1. Procedimiento para la detección de la presencia o ausencia de una cepa de Staphylococcus aureus resistente a la meticilina (SARM) de tipo xv AEDM caracterizado por que la secuencia del número de identificación secuencial 56 comprende: contactar una muestra para ser analizada sobre la presencia o ausencia de dicha cepa SARM de tipo xv AEDM caracterizada por la secuencia del número de identificación secuencial 56 con un primer cebador que hibrida con una secuencia del número de identificación secuencial 56 de extremidad derecha de un elemento CCEmec y un segundo cebador que hibrida con una secuencia orfX del número de identificación secuencial 56; siendo dichos primero y segundo cebadores de una longitud de al menos 10 nucleótidos; generándose un amplicón de dicha cepa SARM de tipo xv AEDM; y detectándose la presencia o ausencia de dicho amplicón.

2. El procedimiento de la reivindicación 1, en el que dicho primer y segundo cebador están dispuestos en una pareja de cebadores, seleccionada del grupo consistente de los siguientes números de identificación secuencial: 24/45, 24/30, 24/62 y 24/44.

3. El uso de al menos un cebador y/o sonda seleccionados de los siguientes números de identificación secuencial: 24, 30, 31,32, 33, 44, 45 y 59, para la detección del tipo xv AEDM caracterizado por el número de identificación secuencial 56.

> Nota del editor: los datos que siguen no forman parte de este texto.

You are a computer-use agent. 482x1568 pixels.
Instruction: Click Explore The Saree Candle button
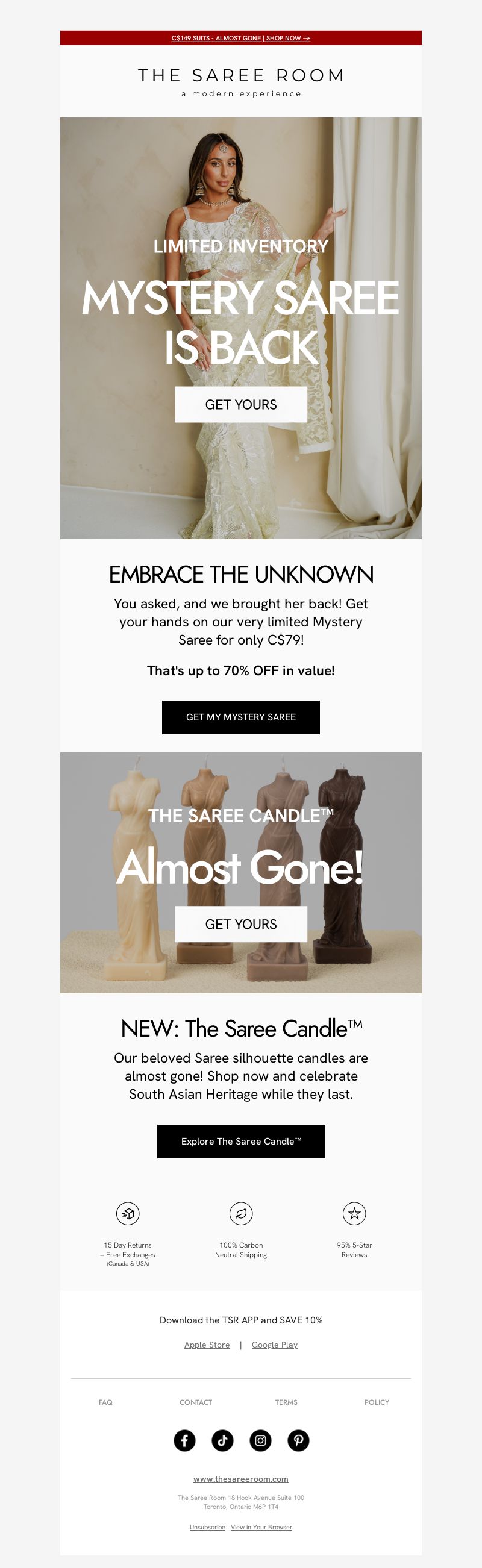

4. El ácido nucleico de número de identificación secuencial 56 o el complemento de dicha secuencia.

5. Un fragmento específico de tipo xv AEDM del ácido nucleico de la reivindicación 4 que comprende una secuencia de la extremidad derecha CCEmec, en que la secuencia de dicho fragmento es específica para tipo xv AEDM relativo a las secuencias de AEDM tipos i-xiv y xvi-xx, y donde dicho fragmento es apto para ser usado como cebador o sonda.

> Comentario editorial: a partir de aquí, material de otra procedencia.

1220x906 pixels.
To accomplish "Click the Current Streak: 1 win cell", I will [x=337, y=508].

6. Una pareja de cebadores para la detección y determinación específica de una SARM de tipo xv AEDM, en la que uno de los cebadores de dicha pareja es el fragmento de la reivindicación 5.

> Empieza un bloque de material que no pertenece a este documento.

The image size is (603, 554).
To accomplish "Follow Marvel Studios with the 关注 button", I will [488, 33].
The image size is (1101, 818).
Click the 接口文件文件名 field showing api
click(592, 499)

7. La pareja de cebadores de la reivindicación 6 seleccionada del grupo consistente de los números de identificación secuencial 24/45, 24/30, 24/62 y 24/44.

8. Un procedimiento para llevar a cabo una reacción de amplificación de ácido nucleico caracterizada por el uso del fragmento de la reivindicación 5 ó la pareja de cebadores de las reivindicaciones 6 ó 7.

9. El procedimiento de la reivindicación 8, en el que dicha reacción de amplificación del ácido nucleico es PCR.

10. El procedimiento de detección de las reivindicaciones 1 ó 2, comprendiendo una segunda pareja de cebadores para la detección de una segunda SARM de tipo AEDM donde el segundo tipo AEDM se selecciona del grupo consistente en:

a) Tipo xi AEDM caracterizado por la secuencia de número de identificación secuencial 17 ó el complemento de la misma;

b) Tipo xii AEDM caracterizado por la secuencia de número de identificación secuencial 20 ó el complemento de la misma;

c) Tipo xiii AEDM caracterizado por la secuencia de número de identificación secuencial 15, 25 ó 26 ó el complemento de la misma;

d) Tipo xiv AEDM caracterizado por la secuencia de número de identificación secuencial 16 ó el complemento de la misma;

e) Tipo xvi AEDM caracterizado por la secuencia de número de identificación secuencial 21 ó el complemento de la misma;

f) Tipo xvii AEDM caracterizado por la secuencia de número de identificación secuencial 55 ó el complemento de la misma;

g) Tipo xviii AEDM caracterizado por la secuencia de número de identificación secuencial 39 ó 40 ó el complemento de la misma;

h) Tipo xix AEDM caracterizado por la secuencia de número de identificación secuencial 41 ó el complemento de la misma; y

i) Tipo xx AEDM caracterizado por la secuencia de número de identificación secuencial 42 ó el complemento de la misma.